## WHAT THE TASK REQUIRES:
Find how many lines in the material contain "with"; your answer should be that number alone.

━━━━━━

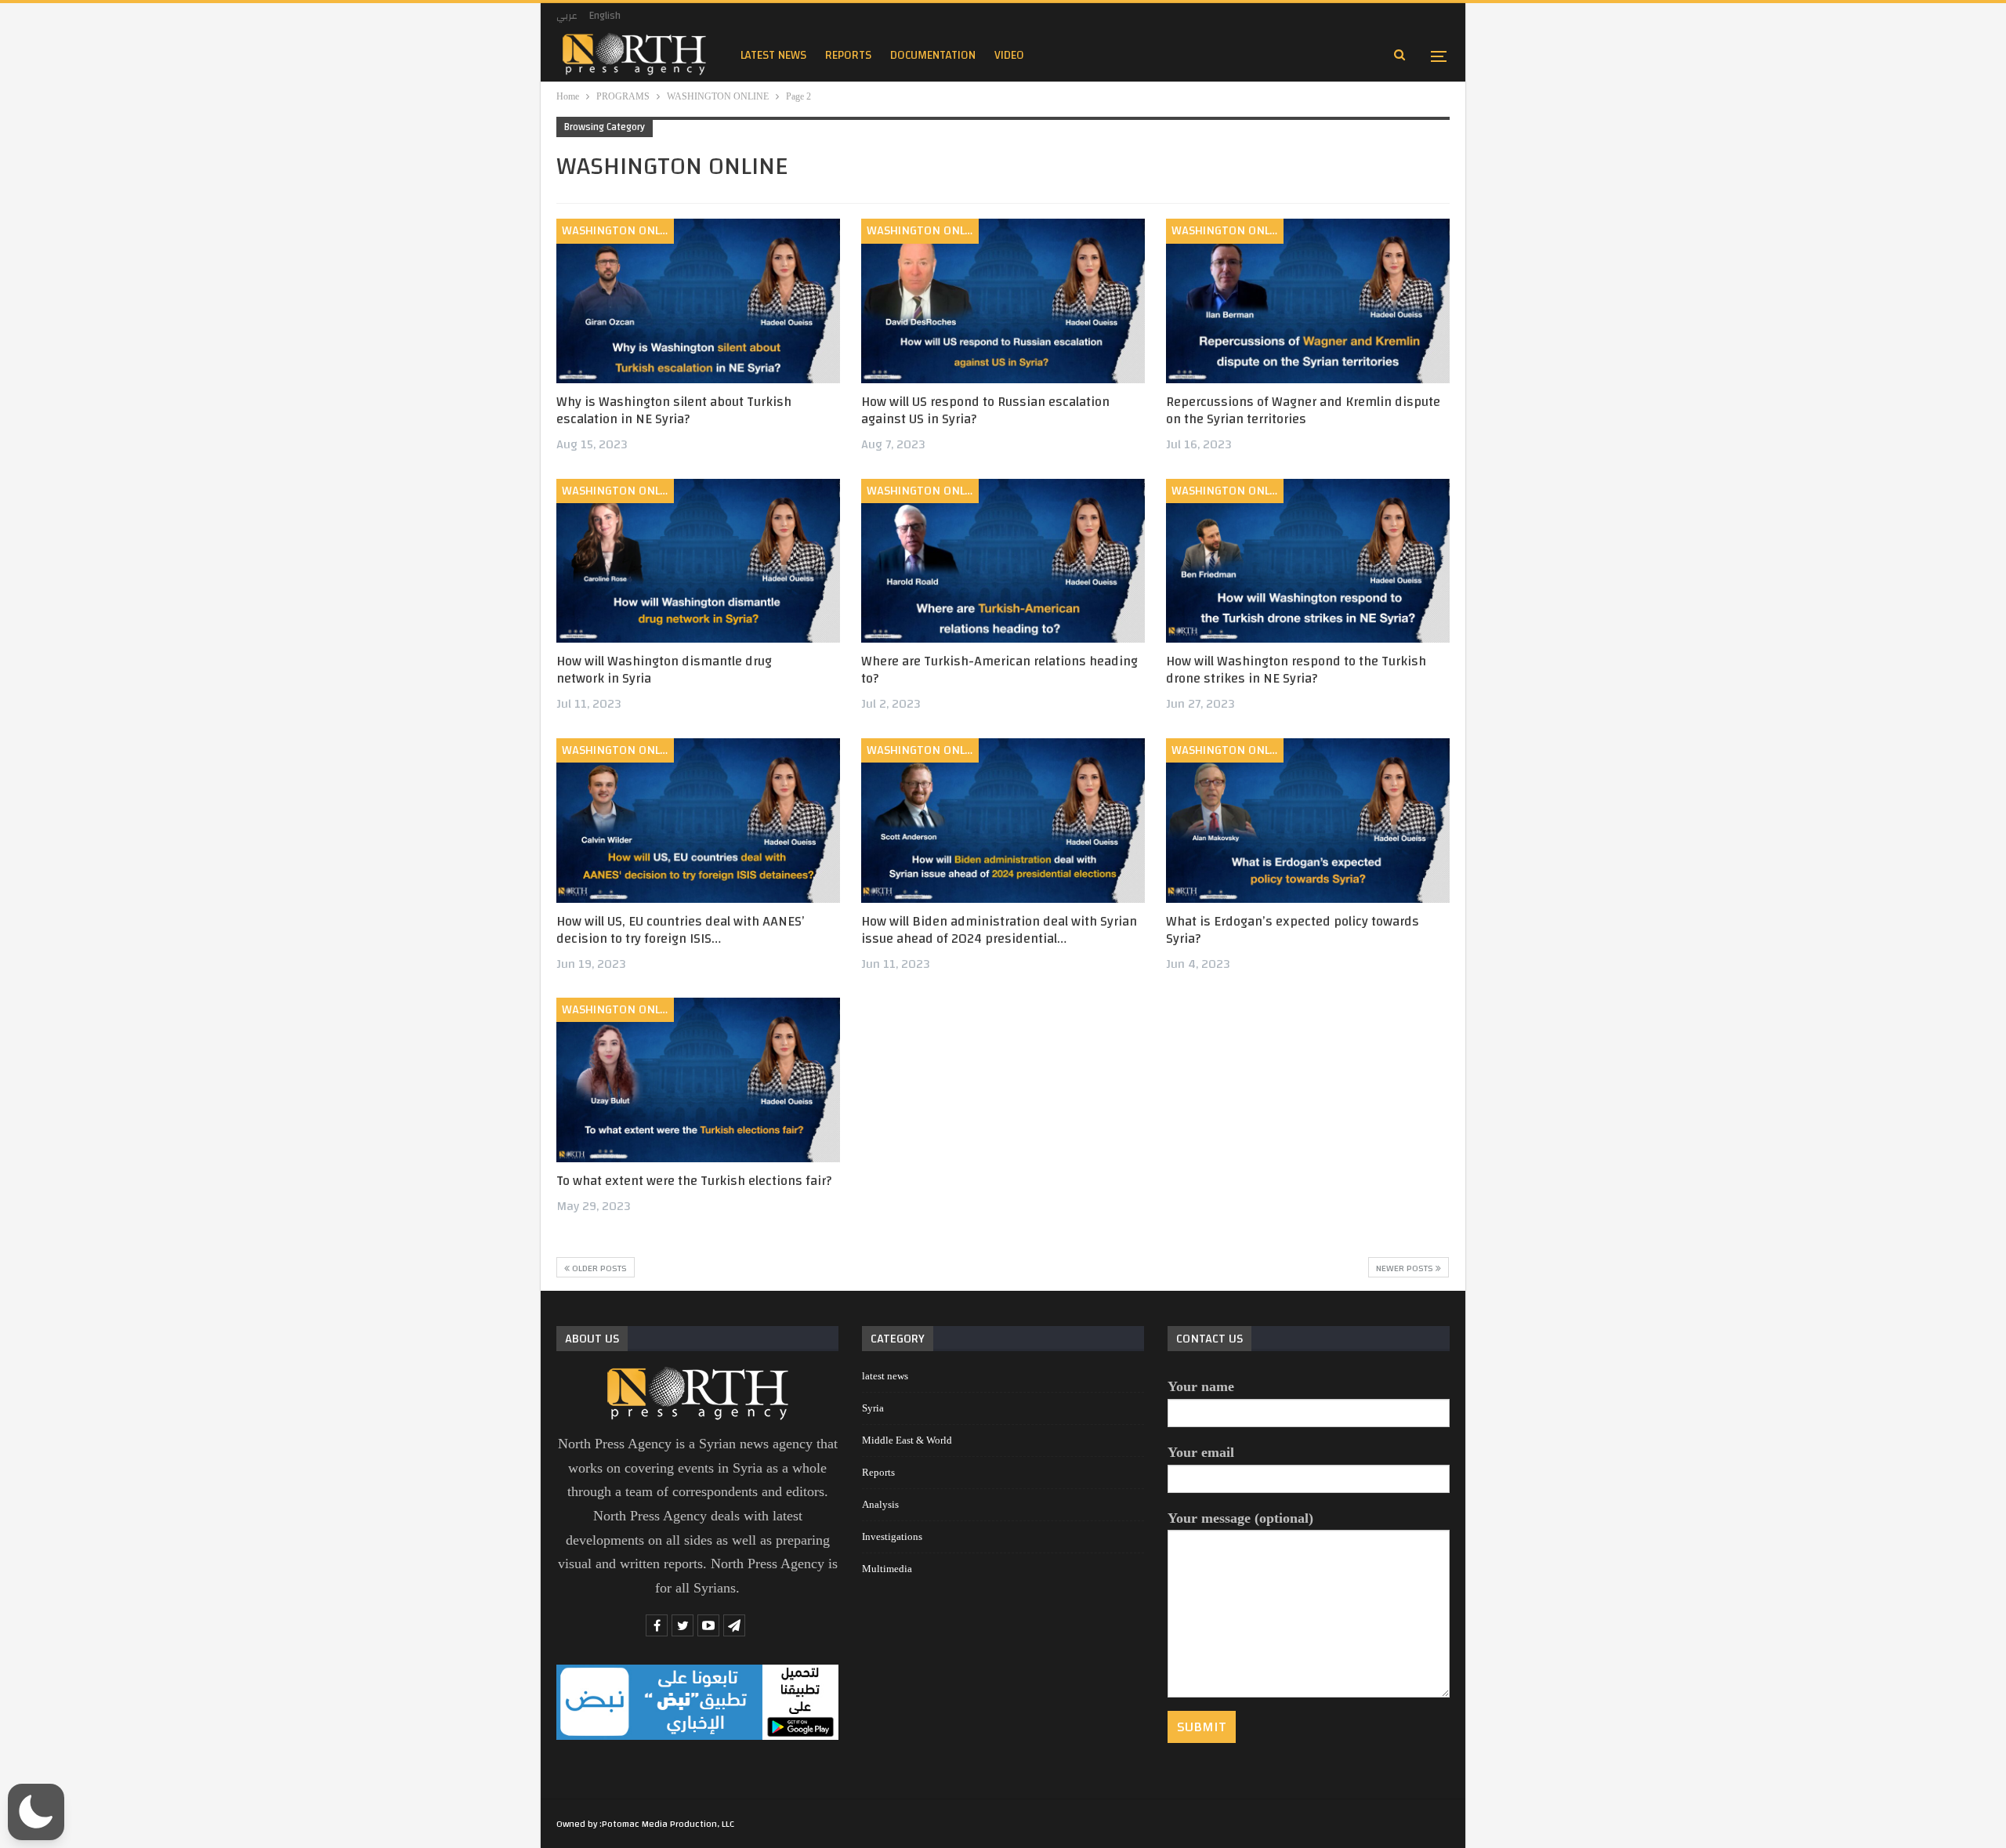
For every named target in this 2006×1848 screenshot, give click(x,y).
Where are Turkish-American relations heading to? (999, 669)
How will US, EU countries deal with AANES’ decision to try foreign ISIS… (680, 930)
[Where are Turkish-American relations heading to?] (1003, 561)
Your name (1201, 1386)
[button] (36, 1812)
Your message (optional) (1240, 1518)
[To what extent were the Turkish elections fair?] (698, 1080)
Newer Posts (1406, 1268)
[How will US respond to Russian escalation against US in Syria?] (1003, 301)
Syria (873, 1408)
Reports (878, 1472)
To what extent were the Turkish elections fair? (693, 1181)
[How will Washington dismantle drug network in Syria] (698, 561)
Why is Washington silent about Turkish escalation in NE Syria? (673, 410)
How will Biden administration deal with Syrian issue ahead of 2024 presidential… (999, 930)
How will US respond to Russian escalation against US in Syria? (985, 410)
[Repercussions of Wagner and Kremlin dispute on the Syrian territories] (1308, 301)
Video (1009, 55)
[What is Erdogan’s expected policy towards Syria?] (1308, 820)
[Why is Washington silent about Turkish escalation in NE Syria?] (698, 301)
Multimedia (887, 1568)
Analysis (880, 1504)
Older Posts (598, 1268)
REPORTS (848, 55)
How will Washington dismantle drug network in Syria (664, 669)
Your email (1201, 1452)
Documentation (933, 55)
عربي (567, 15)
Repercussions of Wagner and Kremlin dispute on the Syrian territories (1303, 410)
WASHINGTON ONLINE (618, 230)
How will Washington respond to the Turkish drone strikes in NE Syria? (1296, 669)
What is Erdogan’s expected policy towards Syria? (1292, 930)
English (605, 15)
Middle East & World (907, 1440)
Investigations (892, 1536)
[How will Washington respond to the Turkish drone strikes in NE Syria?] (1308, 561)
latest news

━━━━━━

## THE ANSWER:
2